### The task
Please return, exactly and only, the lines beginning at the top of the entries below and ending with the line containing "Task: Open the Alerts bell icon"; keep out the pictures.

### Task input
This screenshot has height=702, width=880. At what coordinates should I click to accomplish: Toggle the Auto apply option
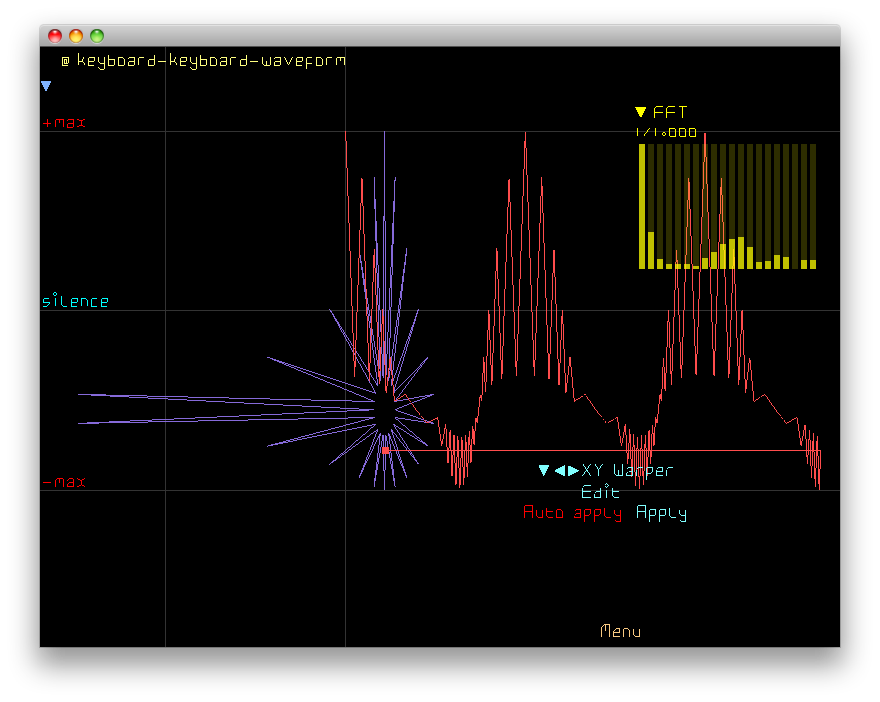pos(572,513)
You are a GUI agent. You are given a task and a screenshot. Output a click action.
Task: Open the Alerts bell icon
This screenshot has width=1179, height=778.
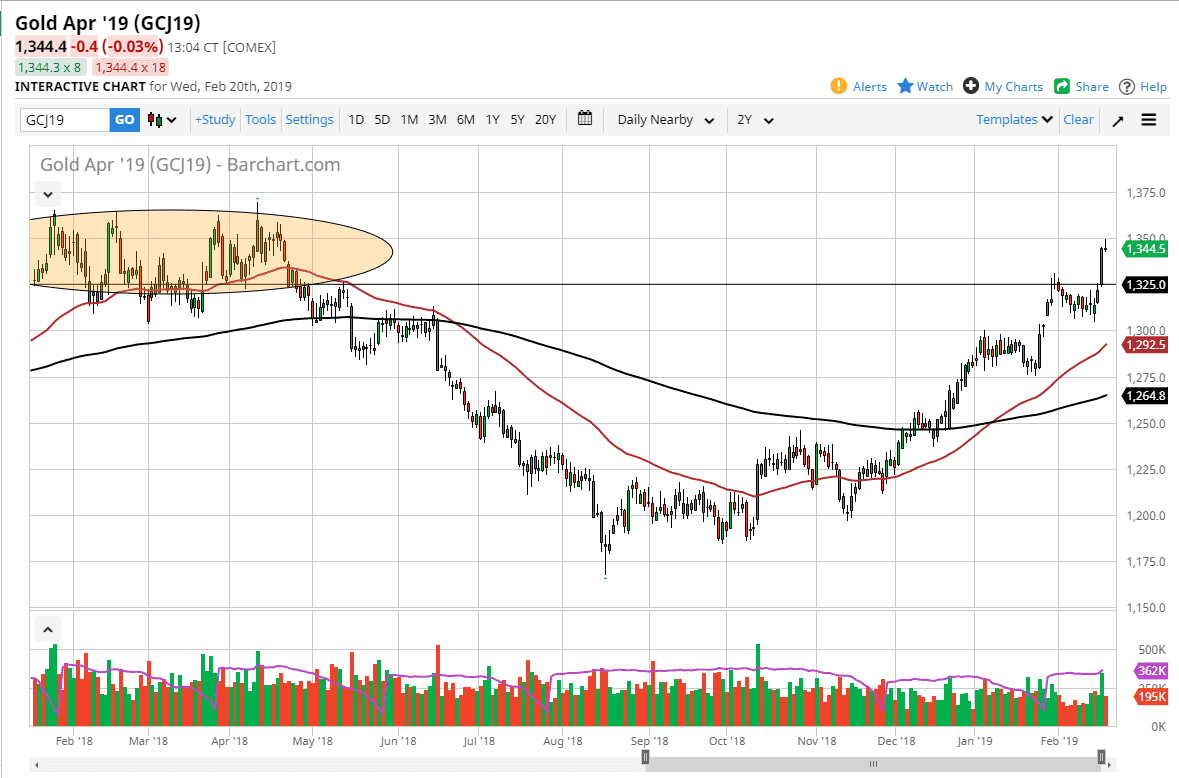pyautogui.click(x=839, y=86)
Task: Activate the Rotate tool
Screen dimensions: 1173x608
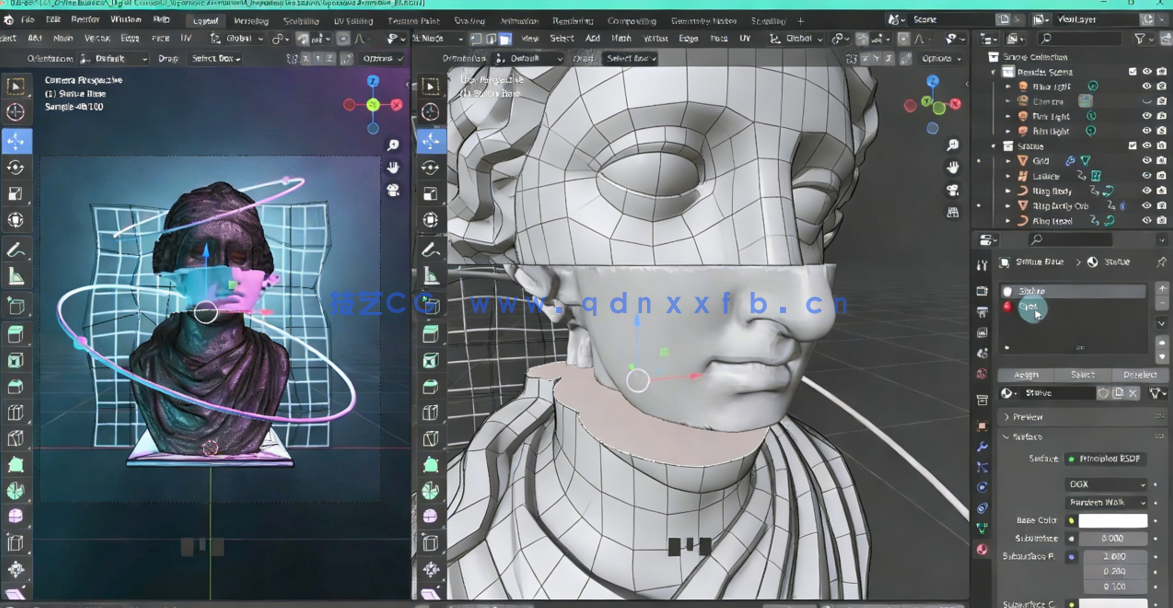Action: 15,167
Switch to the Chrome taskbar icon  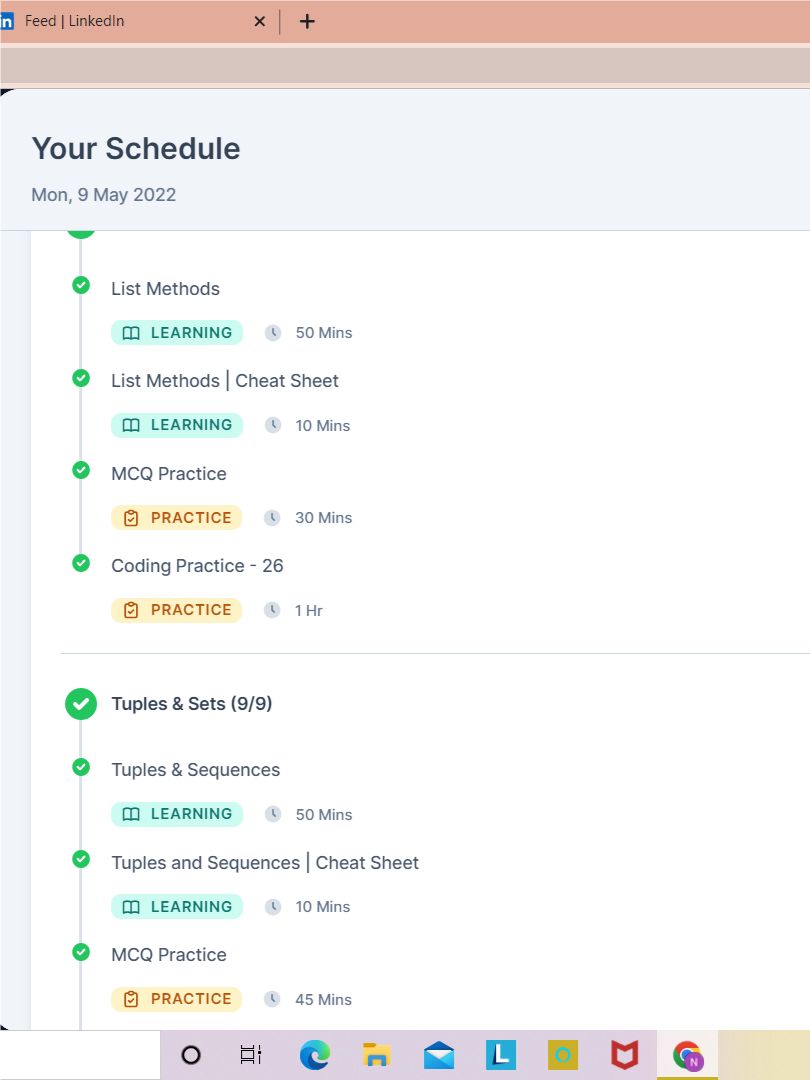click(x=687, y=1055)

### Worked solution
This screenshot has height=702, width=880. At what coordinates should I click to accomplish: Toggle the Auto apply option
pos(572,513)
You are a GUI agent. You are given a task and a screenshot. Output a click action.
Task: Open the Alerts bell icon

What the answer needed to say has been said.